What it Takes to Handle Digital Pathology PBs of Storage and GPUs
The idea of AI-powered digital pathology is one that has been around for some time. We saw this from a PowerPoint presentation from QCT and aetherAI so that is why you will see them here. Since this is their PowerPoint, and not everyone has the PowerPoint, we can say they are sponsoring this. The idea is that slides are scanned using a pathology scanner searching for things like breast cancer, gastric cancer, lymph node metastasis detection, and so forth. Unfortunately, something that hits close to home so that is why I wanted to write this up for STH. Early detection of cancer tends to lead to higher survival rates so I want to see this technology deployed in more places.
Once the slides are scanned, the scan needs to be stored, and then AI inference is done to detect possible trouble spots. This is a slide that gives some numbers to things that we do not often see. For example, the AI inference takes over 100GB of GPU memory, so a multi-GPU system is usually used.
On the storage side, there was more. A single slide scan is around 2.5GB, and it is retained for many years. The case study in this PowerPoint was for ~25 pathologists with 9 high-throughput scanners that would generate around 1800 slides/ day. That is the “large” site below generating around 1.1PB/ year in data that needs to be stored for 7 years. As a result, the data is tiered to lower cost and lower performance storage the older the scan is.

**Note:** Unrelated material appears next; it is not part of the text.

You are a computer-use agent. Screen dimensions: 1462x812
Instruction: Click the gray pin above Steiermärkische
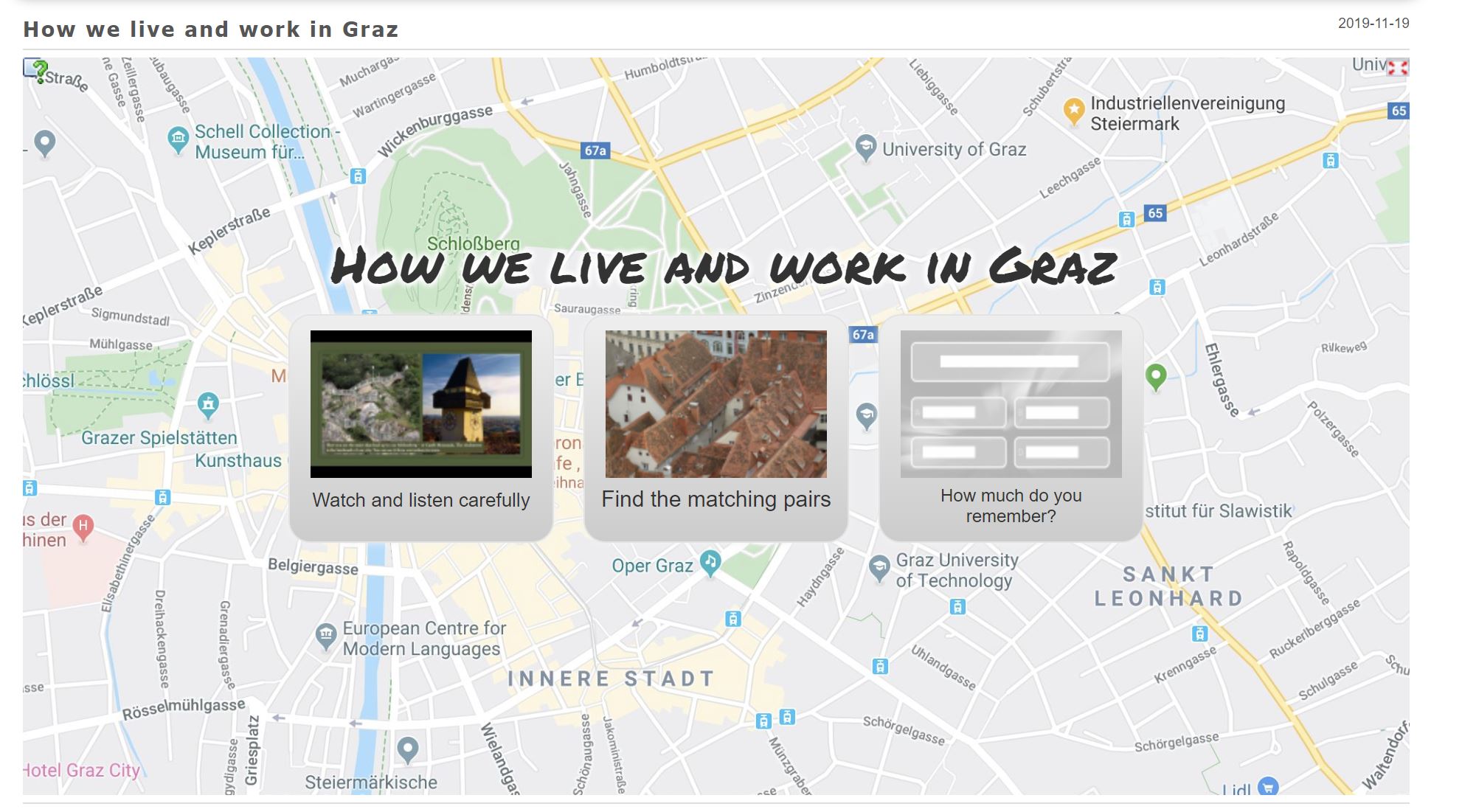click(407, 749)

In the slide, there was the QuantaGrid D54Q-2U all NVMe system using 2.5″ drives. We also saw a version of the D54Q-2U with all E1.S drives that you can see here:
This is a diagram of the architecture for the aetherAI solution for those who want to see the overall layout.
It was interesting to see that not only is the QuantaGrid D74H-7U SXM5 GPU server used for AI inference, but also solutions for PCIe GPUs like the QuantaGrid D54U-3U that we saw at Intel Innovation 2023.

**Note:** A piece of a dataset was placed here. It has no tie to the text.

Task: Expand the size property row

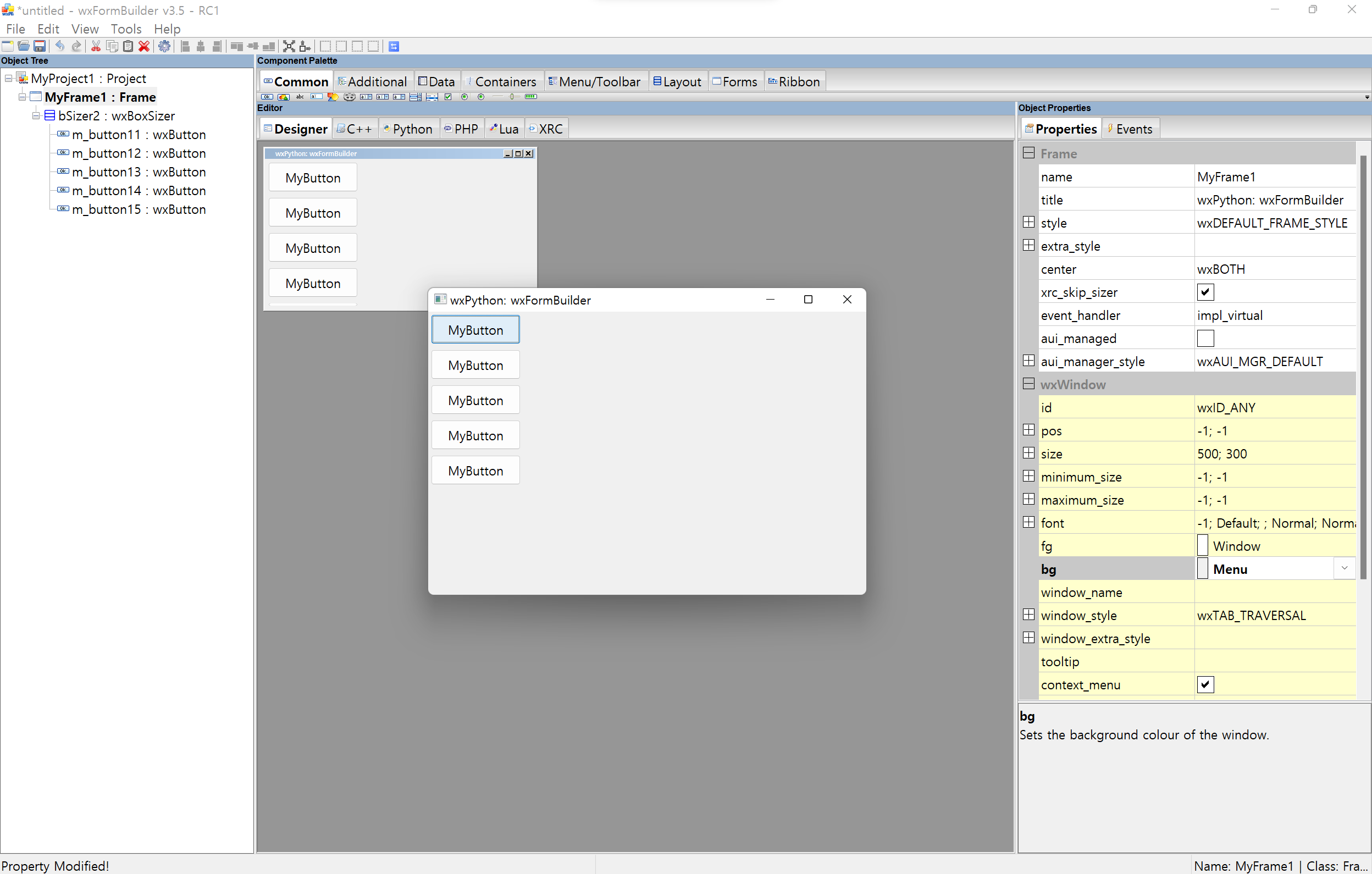Action: (x=1028, y=453)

In case you are wondering, the same motherboard is being used with different PCIe layouts for many of the solution’s AI inference and storage servers.
Final Words
I have probably seen a hundred presentations on how AI will change the medical field. This was the first presentation I saw with actual numbers on image sizes, typical throughputs, and the storage and GPU servers needed to actually run a setup doing the work. Since this is a part of the medical field today, and it is something that I imagine many others have either benefitted from or might in the future, I thought it was worth showing off. We also have many architects reading STH who might find something like this interesting as well.
Of course, there is a lot of room to scale up and down this kind of solution, and different instruments create different size data sets. Still, it is an architecture that I did not fully appreciate the data challenges of before seeing this presentation.